* **Supplied text**:
▬▬▬▬▬▬▬▬▬▬

The new budget also removes Part B drugs from penalties and bonuses under the Merit-based Incentive Payment System (MIPS), established by the Medicare Access and CHIP Reauthorization Act (MACRA)-another objective of the key urology organizations.
That action, Dr. Shore explained, means that providers will not be financially penalized for administering Part B drugs to patients.
“In the original plan, we would have been on the hook for the cost of those drugs, which was absolutely unfair,” said Dr. Rechtschaffen. “The new budget law removes that provision so we will not be charged (in MIPS calculations) for Part B drugs.”
Another victory gained in that legislation, he added, is a 2-year extension from 2021 to 2023 of the deadline for providers to comply with electronic medical records and quality reporting requirements.
“They heard us,” Dr. Rechtschaffen said, referring to members of Congress with whom urologists and AUA representatives had met to express concerns about the burden faced by physicians. “We asked for relief and they heard us.”
Dr. McKenna noted that the AACU last year filed formal comments asking that urologists be given more flexibility in terms of EHR adoption.

▬▬▬▬▬▬▬▬▬▬

* **Available data**:
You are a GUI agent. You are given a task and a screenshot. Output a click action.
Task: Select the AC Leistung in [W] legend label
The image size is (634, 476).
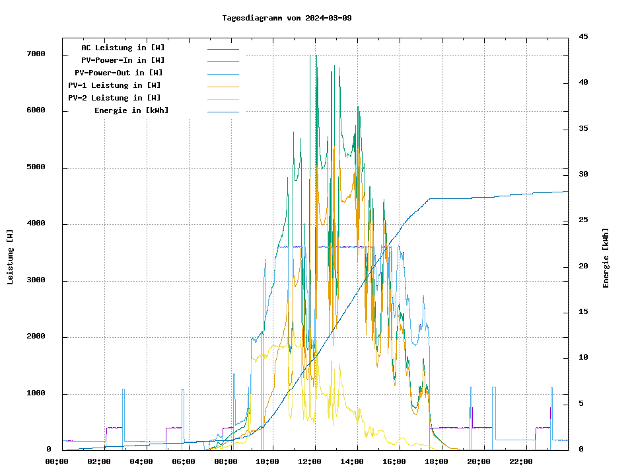(123, 48)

▬▬▬▬▬▬▬▬▬▬

* **Exercise instructions**:
1. List every physician named in the budget law excerpt.
2. Continue the budget law excerpt from the point where it stops.

* **Exercise results**:
1. Dr. Shore, Dr. Rechtschaffen, Dr. McKenna

2.
“The new budget removes a mandate that meaningful use standards become more stringent over time,” he said. “This will ease the burden on physicians as we will no longer have to ask federal regulators for a hardship exception if we fall slightly short.”
Dr. Shore said LUGPA welcomes a provision in the new budget law that extends the reimbursement rate freeze for radiation oncology, which the organization had supported.
“The rate freeze extension will allow for additional time to develop an alternative payment model for radiation services, a process LUGPA stands ready to support with our expertise,” he said. “The rate freeze also reinforces the importance of site neutrality in reimbursements, which will preserve patient access to radiation oncology services in the setting of their choice.”
In addition, Dr. Shore said the budget law’s improvements in the alternative payment model review process within the Physician-Focused Payment Model Technical Advisory Committee (PTAC) “will allow fluid communication between the committee, organizations like LUGPA, and the secretary of CMS. We anticipate it will increase participation in APMs under the QPP (Quality Payment Program).”
Yet another positive result from the budget bill ends an effort by CMS to reclassify radiation for prostate cancer, resulting in reduced reimbursement rates for prostate cancer radiation only.
“The budget deal freezes that discussion so the current state of affairs remains in effect. It’s a very happy day for us,” Dr. Rechtschaffen said.
The AACU’s Dr. McKenna noted that the budget accelerates the elimination of the Medicare Part D coverage gap, or “donut hole.” The new law requires drug manufacturers to give larger discounts to beneficiaries in the coverage gap, starting in 2019.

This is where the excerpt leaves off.